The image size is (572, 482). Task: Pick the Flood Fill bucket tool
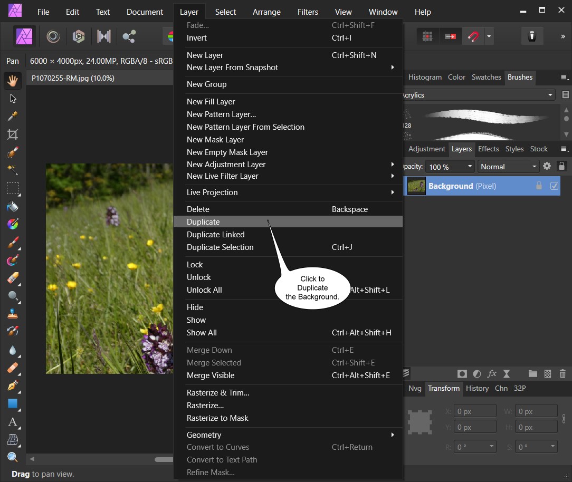tap(13, 207)
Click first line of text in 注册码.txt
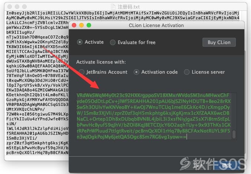 pos(123,13)
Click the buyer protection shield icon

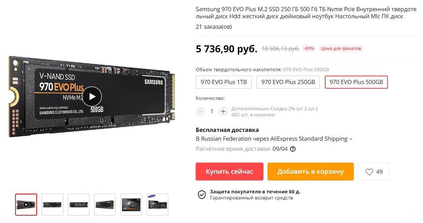coord(202,194)
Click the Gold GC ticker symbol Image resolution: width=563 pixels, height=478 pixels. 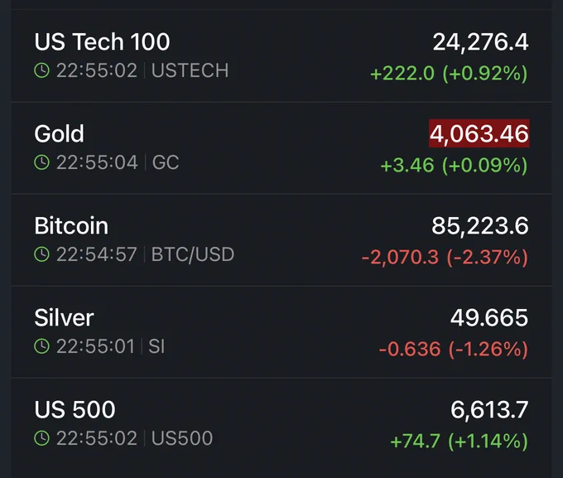click(166, 162)
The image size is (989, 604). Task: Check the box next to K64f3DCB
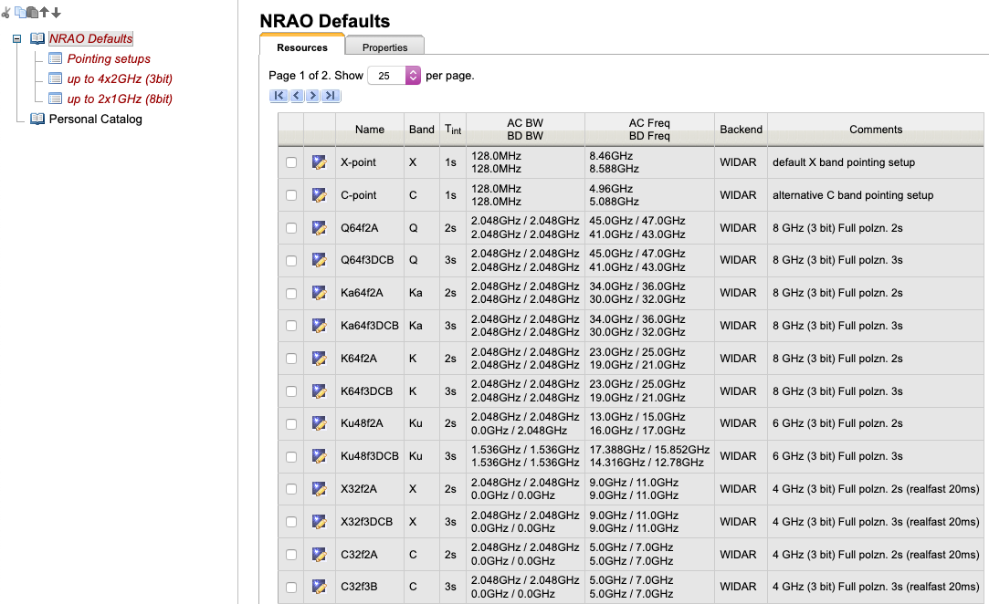tap(291, 391)
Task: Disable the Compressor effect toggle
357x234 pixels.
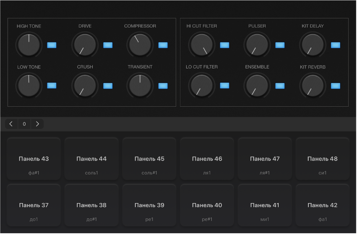Action: pyautogui.click(x=163, y=45)
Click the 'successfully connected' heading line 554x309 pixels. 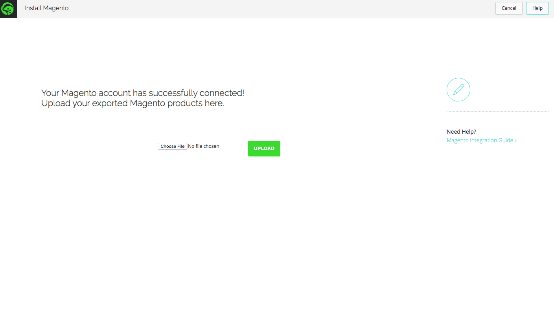pyautogui.click(x=142, y=93)
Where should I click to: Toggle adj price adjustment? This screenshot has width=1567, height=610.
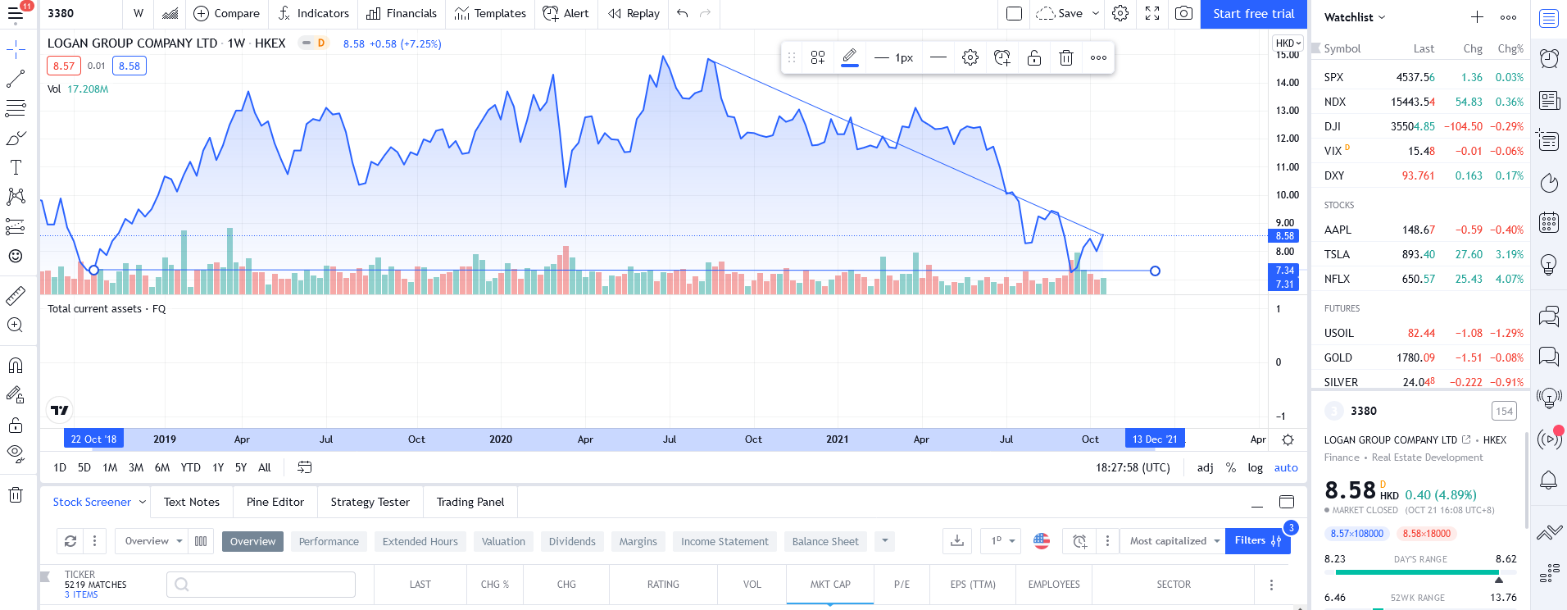point(1205,467)
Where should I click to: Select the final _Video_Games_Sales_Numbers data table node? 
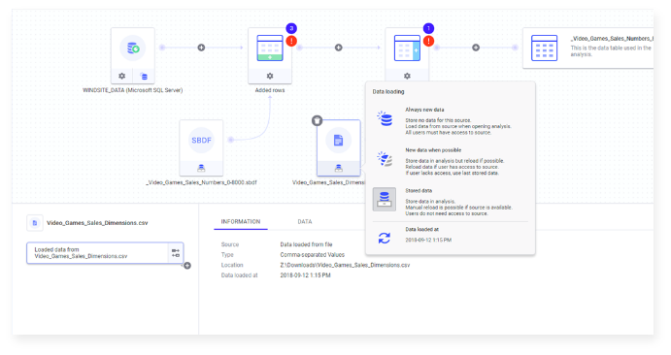pyautogui.click(x=588, y=48)
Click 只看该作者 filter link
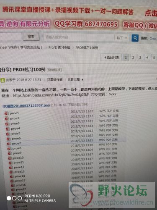Image resolution: width=157 pixels, height=210 pixels. (55, 79)

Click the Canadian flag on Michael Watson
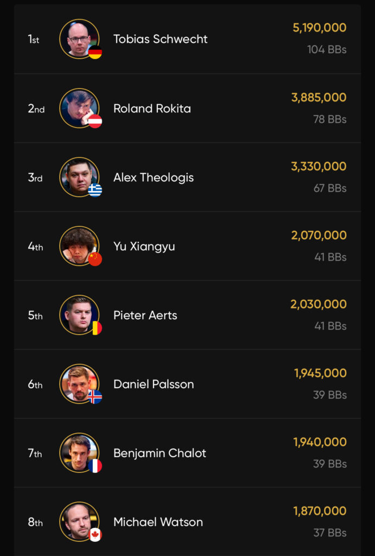tap(96, 535)
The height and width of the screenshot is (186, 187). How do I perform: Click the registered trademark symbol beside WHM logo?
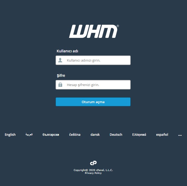(x=118, y=26)
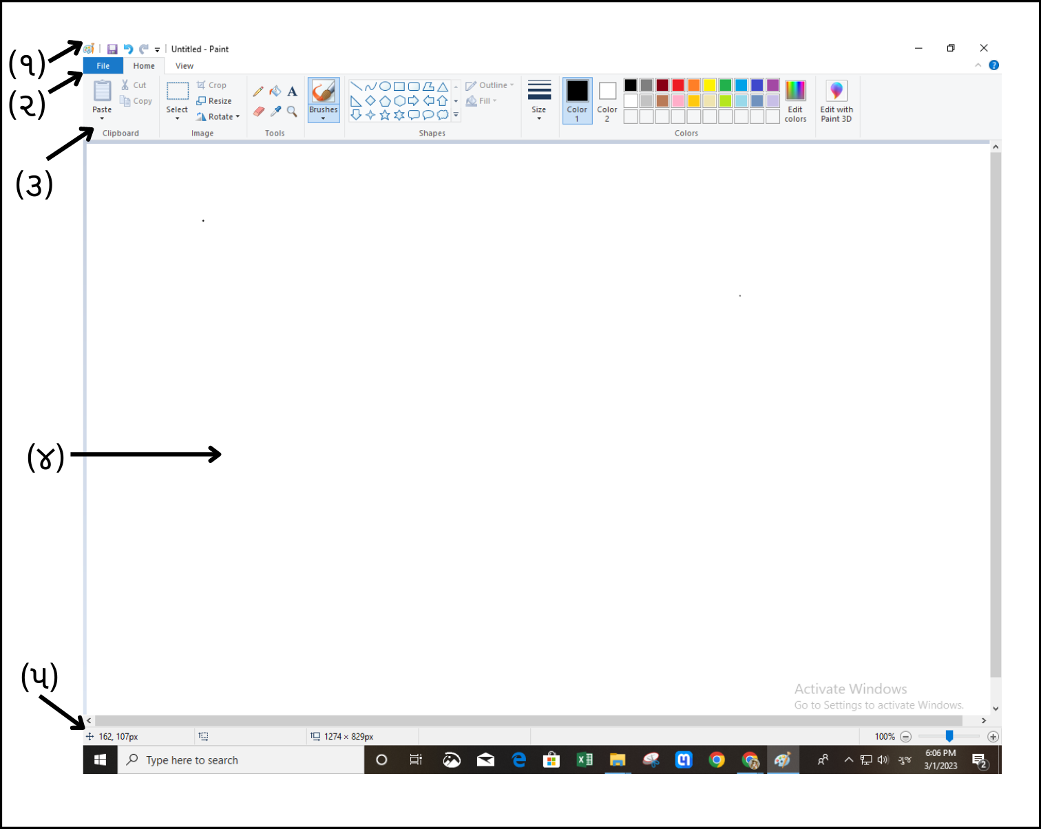This screenshot has width=1041, height=829.
Task: Select Color 1 as active color
Action: pos(577,100)
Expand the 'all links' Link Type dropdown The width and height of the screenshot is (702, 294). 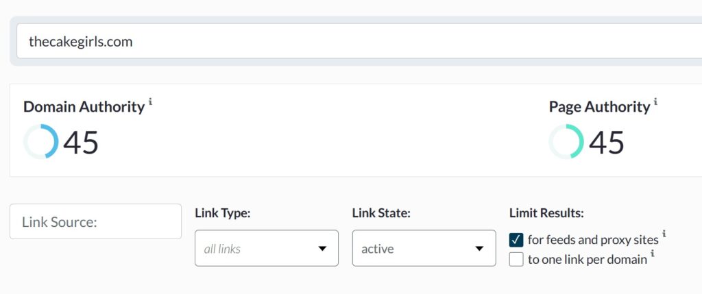point(267,248)
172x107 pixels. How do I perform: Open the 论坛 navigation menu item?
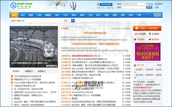(23, 15)

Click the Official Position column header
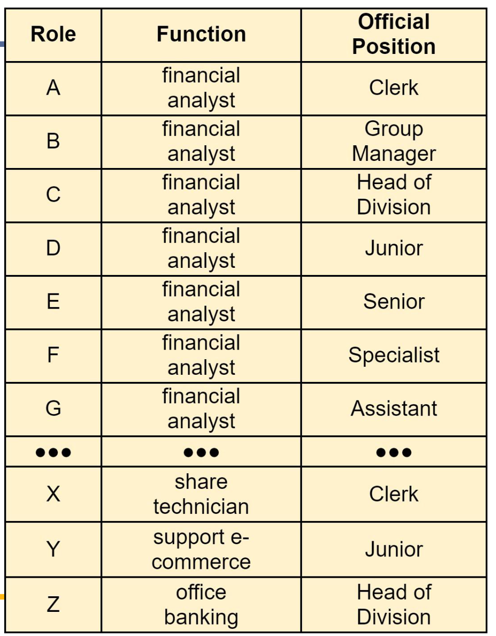click(x=394, y=35)
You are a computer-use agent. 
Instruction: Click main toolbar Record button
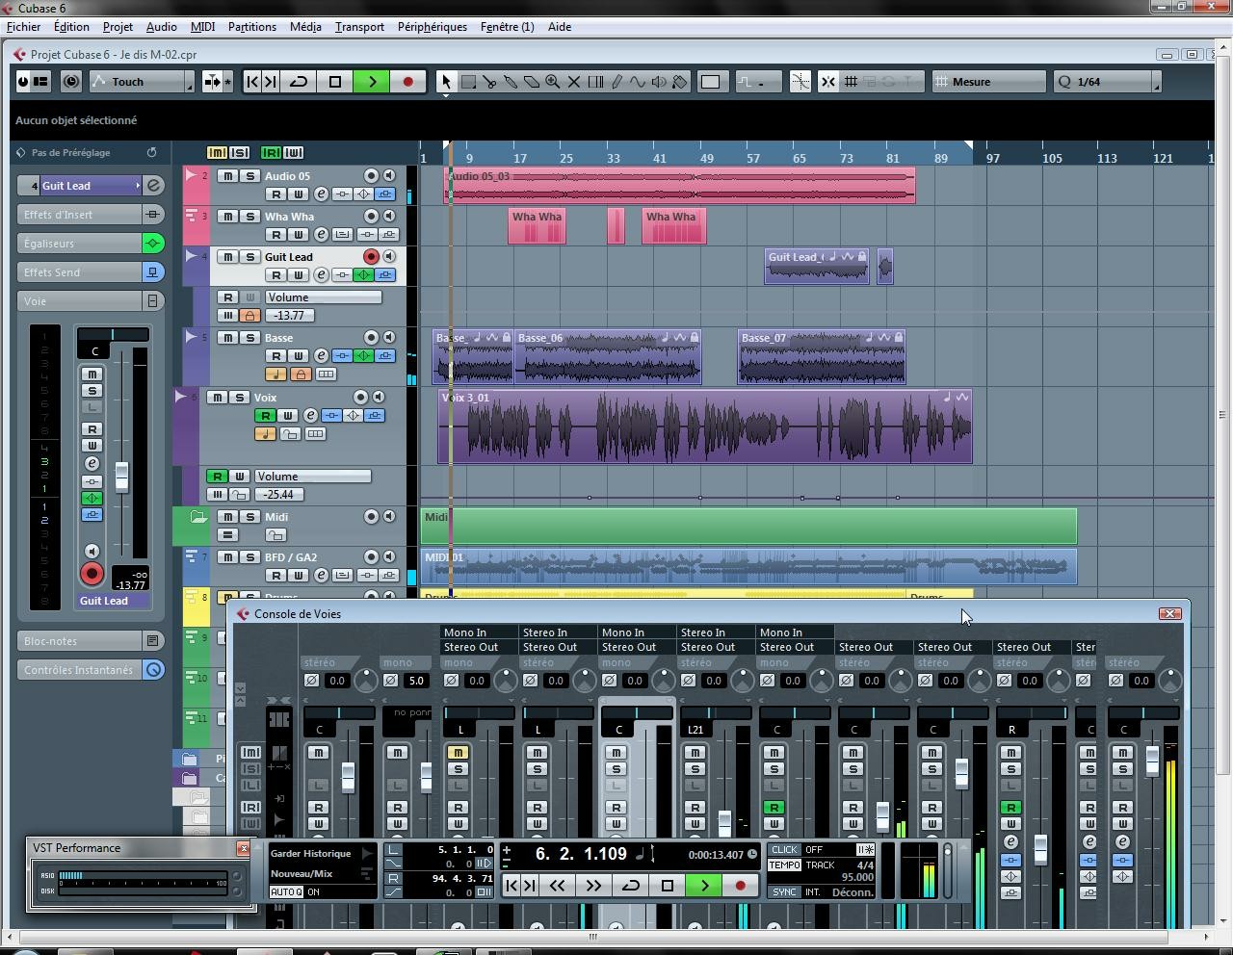coord(407,82)
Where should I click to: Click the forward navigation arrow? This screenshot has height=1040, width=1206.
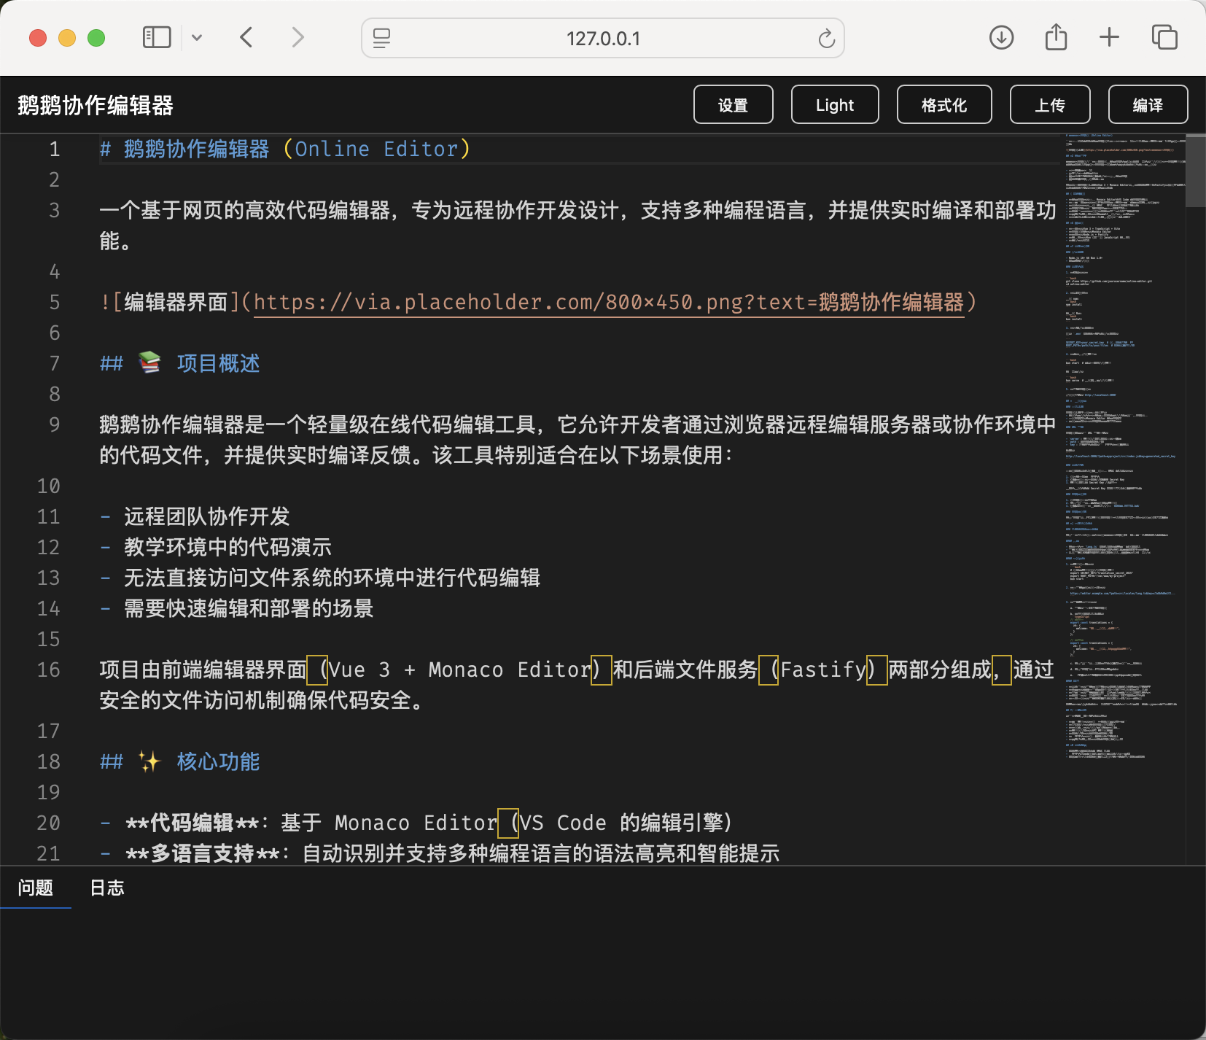297,37
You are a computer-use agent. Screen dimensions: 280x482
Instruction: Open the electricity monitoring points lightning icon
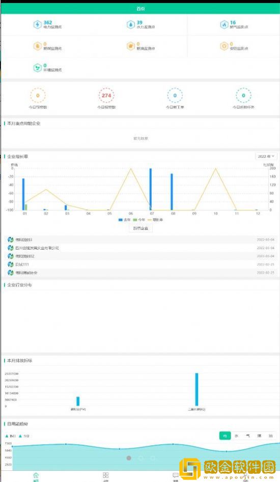coord(38,24)
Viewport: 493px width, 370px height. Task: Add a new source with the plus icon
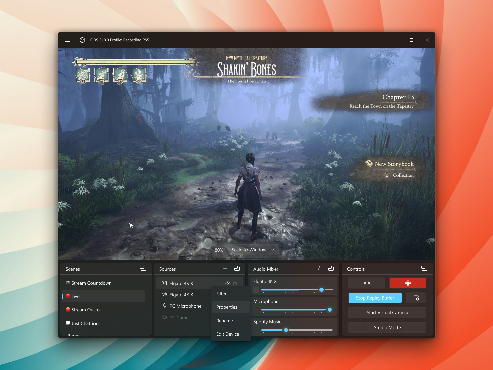click(225, 269)
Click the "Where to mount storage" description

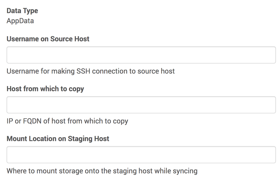[x=102, y=171]
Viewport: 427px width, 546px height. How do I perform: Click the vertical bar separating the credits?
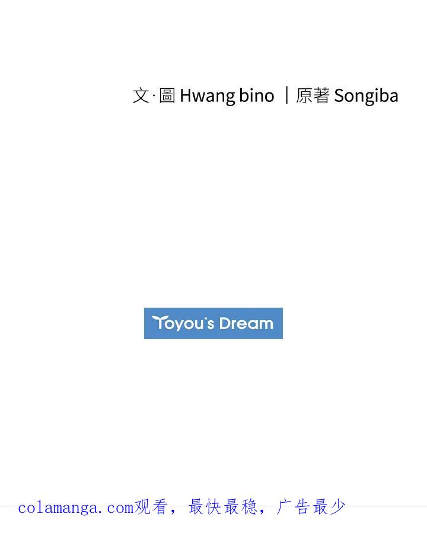tap(286, 95)
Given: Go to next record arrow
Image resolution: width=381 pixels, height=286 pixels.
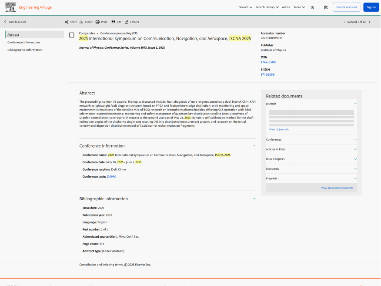Looking at the screenshot, I should pos(370,22).
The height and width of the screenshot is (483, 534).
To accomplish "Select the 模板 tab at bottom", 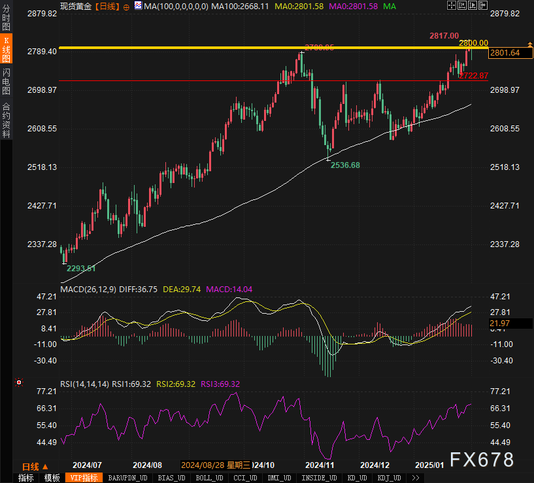I will click(x=52, y=478).
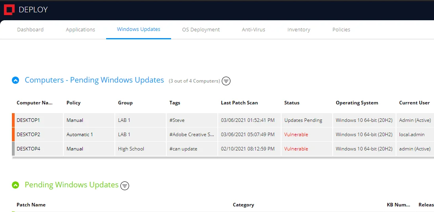
Task: Go to the OS Deployment tab
Action: coord(201,29)
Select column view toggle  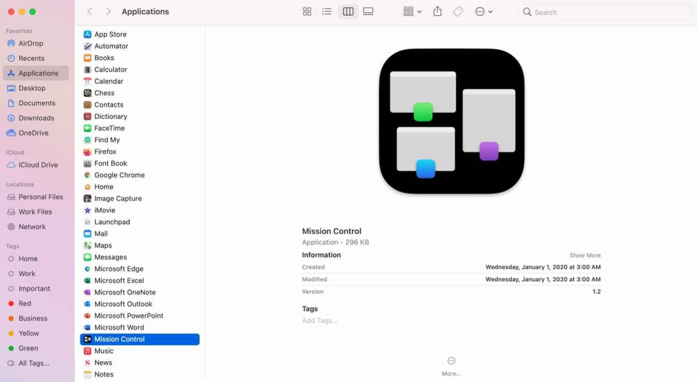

> **What you have to do**:
Copy the items starting at the line that contains "Where should I click to: Click" and ending after the line that contains "click(225, 269)". Swap "lightning" for "bolt", keep everything else the same, and leave out the pictures.

> **Response**:
Where should I click to: Click the forward navigation arrow? This screenshot has height=1040, width=1206.
297,37
You are a computer-use agent. Screen dimensions: 280x482
Instruction: Open the electricity monitoring points bolt icon
coord(38,24)
Viewport: 493px width, 370px height. Task: Add a new source with the plus icon
click(225, 269)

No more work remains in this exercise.